The Astronomer, Johannes Vermeer, 1668

The Astronomer, Johannes Vermeer, 1668

I like to figure things out. I don't like it when I don't understand something. So I spend a lot of time trying to understand things.

But how does one get better at understanding things? Is there a secret hack? Does the practice of trying to understand things well lead to the ability to think well? And what does it mean to understand something well?

To me, understanding something well means being able to reproduce the idea through speech (explaining to a 5 year old) or craft (coding from scratch) in a simpler, concise manner, like compression, ideally lossless so that you're not straying too far away from the original idea.

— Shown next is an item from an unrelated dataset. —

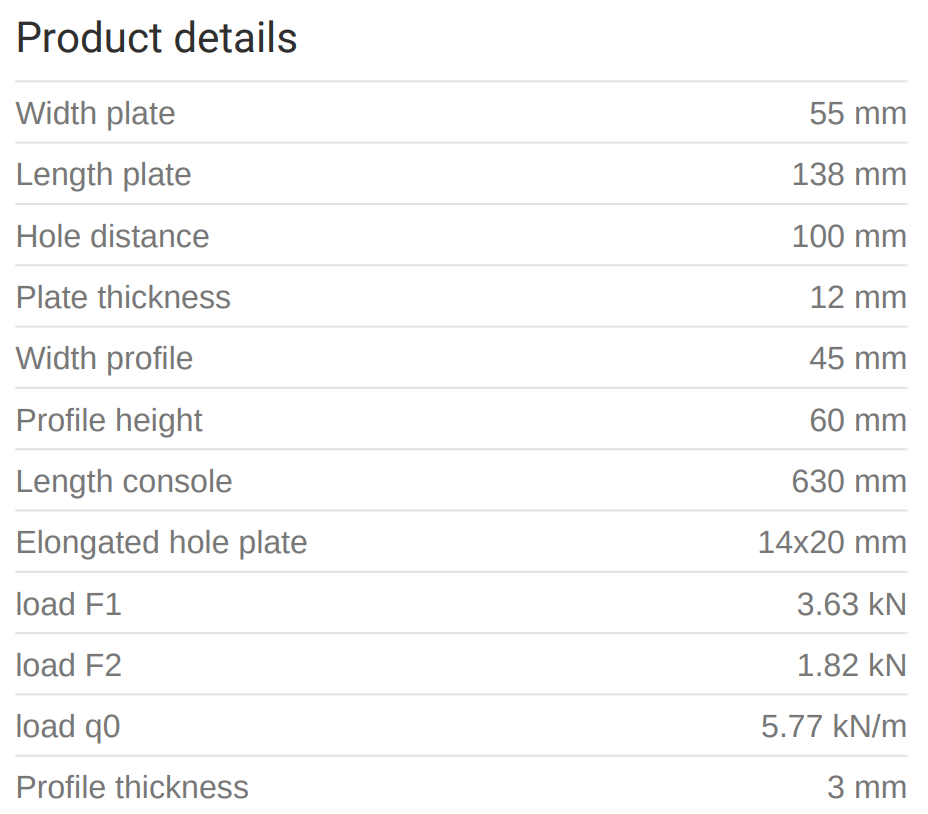
Task: Select the Hole distance label
Action: 112,237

Kasra has more comprehensive and actionable ideas on how to think well and understand things, and here's my takeaway on it.

pay attention

pay attention to when you do or don't understand something

  • your goal is to get from point A (material is inscrutable) to point B (material is totally intelligible)
  • break things down into manageable pieces and understand those first
    • make a list of all the words you don't understand and look them up
    • keep asking yourself: What are the things I do and don’t understand? At what point in the chain of reasoning did I get lost? What do I need to figure out next to make progress?
  • What does it mean to understand something?
    • something to do with your mind entering an isomorphic state to the mind of someone else who does understand it.
  • how do you know you achieved this?
    • Seek feedback in as many forms as possible.
    • Play around with the idea, re-explain it to yourself, ask yourself why the concept or theory is in this particular shape rather than another shape.
    • What are the implications of the theory? What does it leave unresolved?
    • Share all of these thoughts with others and see whether it makes sense to them.

Understand the history

  • divide the space of things you're trying to learn into what and the why
    • what: content of our models and theories
    • why: why this conclusion? answer lies in a history of experiments, proposals, and disagreements
  • Reproduce the trail: write out your own proof for the theorem, implement your own version of the algorithm, design your own hypothetical experiment.
  • Building intuition: When you know the trail of experiments and arguments that led us here, you start to build an intuition for how to solve future problems.

flexibility > correctness

  • for big questions with no answers, have the mental flexibility to “take on” different perspectives and see the merits and flaws of each.
  • constantly expose ourselves to different schools of thought and attempt to understand them even when we think they’re probably wrong.

don't cling on to a singular Truth

If understanding is contorting your mind to be isomorphic to someone else’s, the holy grail is to be able to contort quickly between various frames of thinking, to see how something that seems absurd on its face might actually be the next world-changing insight.